How to use a semicolon

How to use a semicolon

Advice given is based on the Australian Style Manual (ASM).

Semicolons are probably the most misused punctuation mark.

If you don’t know how to use a semicolon, you’re not alone. Love them or hate them, some writers regularly confuse semicolons with commas, most likely because they’ve never been taught the correct usage.

While commas can be a bit slippery – editors sometimes disagree over whether one should stay or go, especially in fiction – the wonderful (I love its elegant little tail) semicolon has only three distinct uses. Once you’ve grasped those three concepts, you’ll find them much easier to use correctly.

Three ways to use a semicolon

 


1. Join two closely related independent clauses.

 

Note: An independent clause is a sentence that can stand alone. It’s sometimes called a main clause.

Correct: Kelly loves to eat pickles; she enjoys their salty, tangy taste.

These are two independent clauses with their own subjects and verbs. Each clause could stand alone if you decided to use a full stop instead.

Incorrect: Kelly loves to eat pickles; their salty, tangy taste.

This is an independent clause followed by a phrase. The phrase ‘their salty, tangy taste’ is acting as a noun phrase, so you might ask ‘What are you saying about their salty, tangy taste?’

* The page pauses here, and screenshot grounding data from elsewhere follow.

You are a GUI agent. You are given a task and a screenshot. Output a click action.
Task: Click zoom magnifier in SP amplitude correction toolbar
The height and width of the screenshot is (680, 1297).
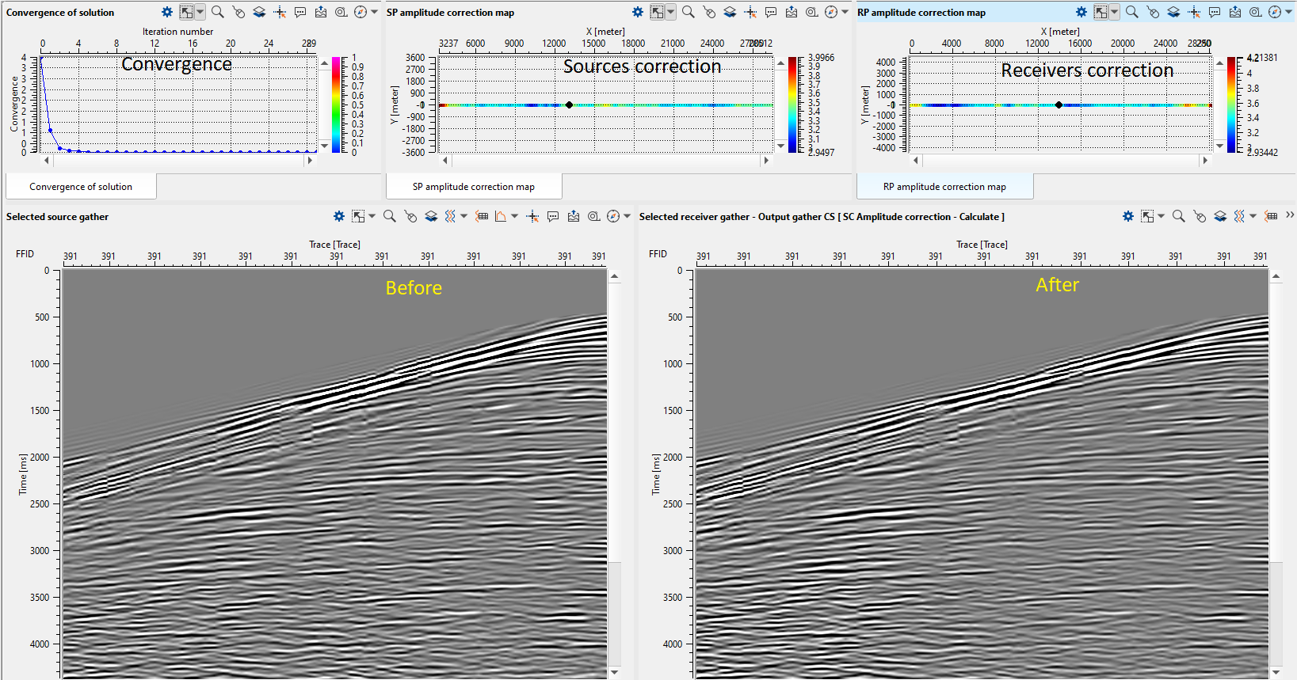click(x=688, y=13)
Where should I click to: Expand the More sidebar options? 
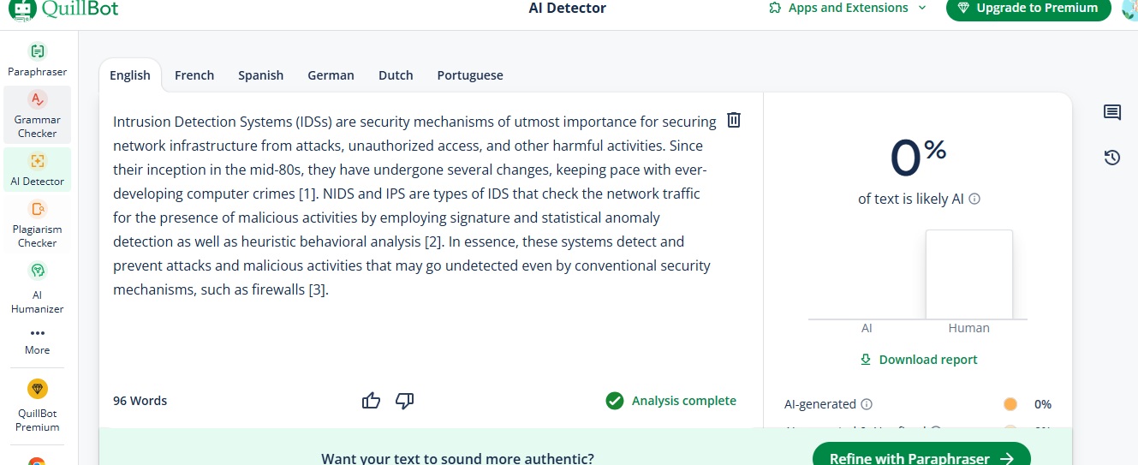[37, 341]
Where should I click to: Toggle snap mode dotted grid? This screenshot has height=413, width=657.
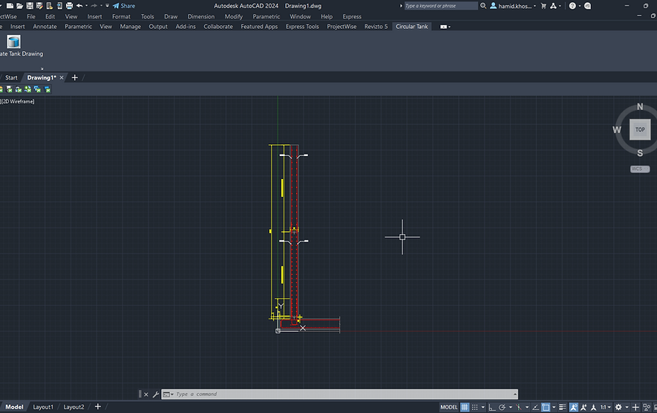pos(474,407)
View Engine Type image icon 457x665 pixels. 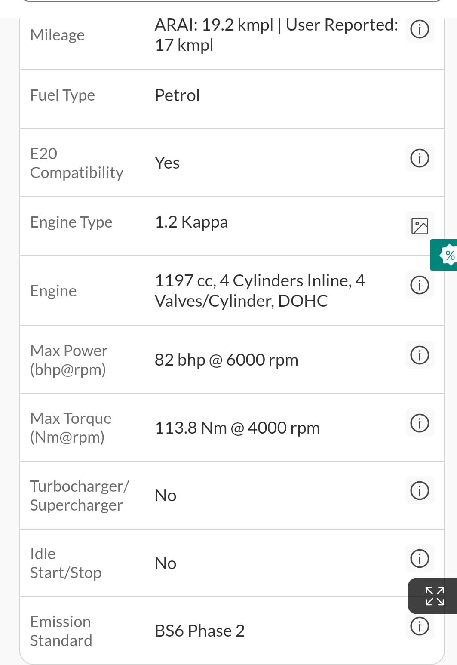coord(420,226)
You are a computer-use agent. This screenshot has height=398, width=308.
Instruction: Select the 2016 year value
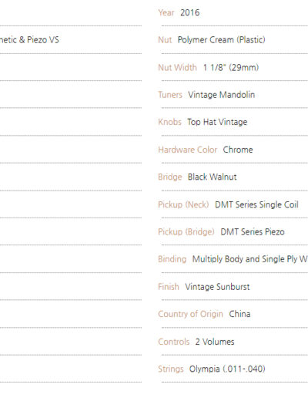(189, 12)
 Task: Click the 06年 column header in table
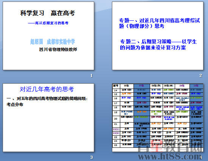127,86
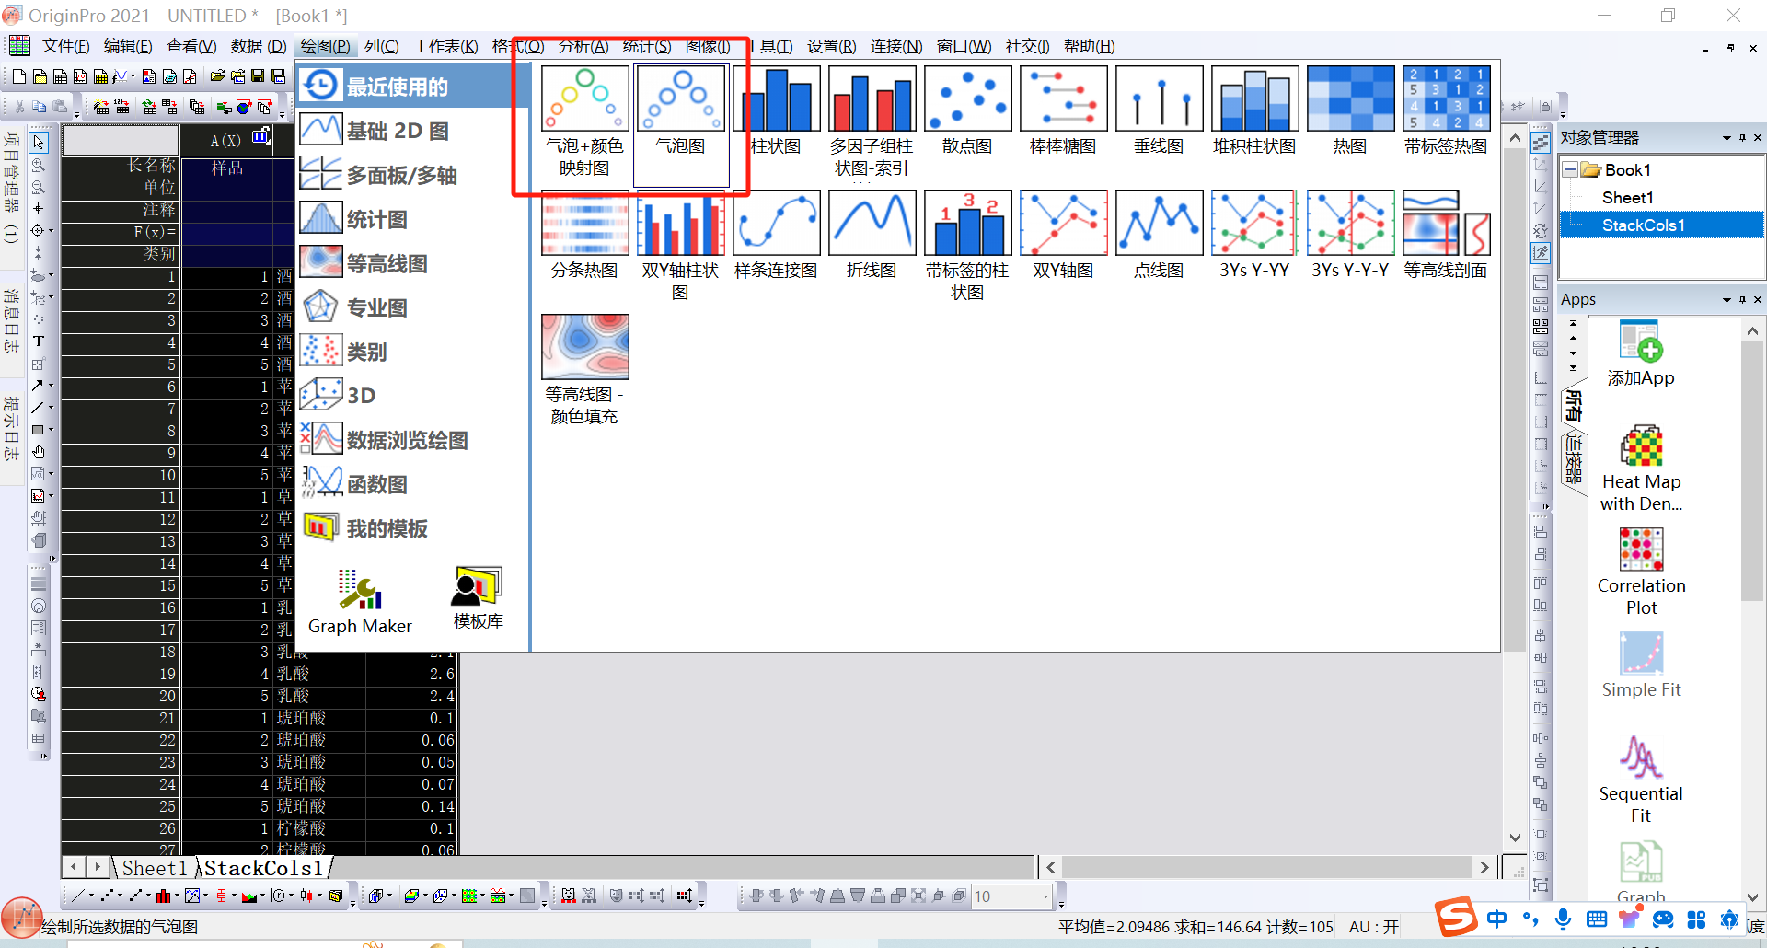Pick the 热图 heatmap icon

(1350, 99)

Correct: For Joe, jogging had long ago lost its appeal; his waistline now paid the price.

Here we have two independent clauses. Each can stand on its own. Perfect!

Incorrect: For Joe, jogging had long ago lost its appeal; his waistline now paying the price.

Here, we have an independent clause followed by a subordinate clause, which has a subject and finite verb phrase (paying the price), but again it doesn’t make any sense without being attached to its independent clause.

A simple fix would be to add a comma and conjunction as follows:

Correct: For Joe, jogging had long ago lost its appeal, so his waistline now paid the price.


2. Join two independent clauses with a conjunctive adverb.

 

  1. I said I wasn’t going to do the test; however, I relented and did it anyway.
  2. Dave was always missing practice; consequently, he was put on notice.
  3. You can usually depend on the timetable; nevertheless, there will be exceptions.

*Note: Conjunctive adverbs are always followed by a comma.


3. Clarify a complex list with internal punctuation.

 

To avoid confusion, a semicolon helps to separate items that carry their own punctuation.

Correct: Mary went shopping and bought a blue tote bag; a bright-orange, square beach towel; a pair of sandals, which gave her a blister; and two pairs of funky sunglasses, each with a different design.

As you can see, some items within the list carry their own punctuation:

  • A bright-orange, square beach towel
  • A pair of sandals, which gave her a blister
  • two pairs of funky sunglasses, each with a different design

Incorrect: Mary went shopping and bought a blue tote bag; a bright-orange bag; a beach towel; a pair of sandals; and two pairs of funky sunglasses.

In this example, commas would be a better choice of punctuation.

Note: when using semicolons to separate complex lists, the last item always has a semicolon and an ‘and’.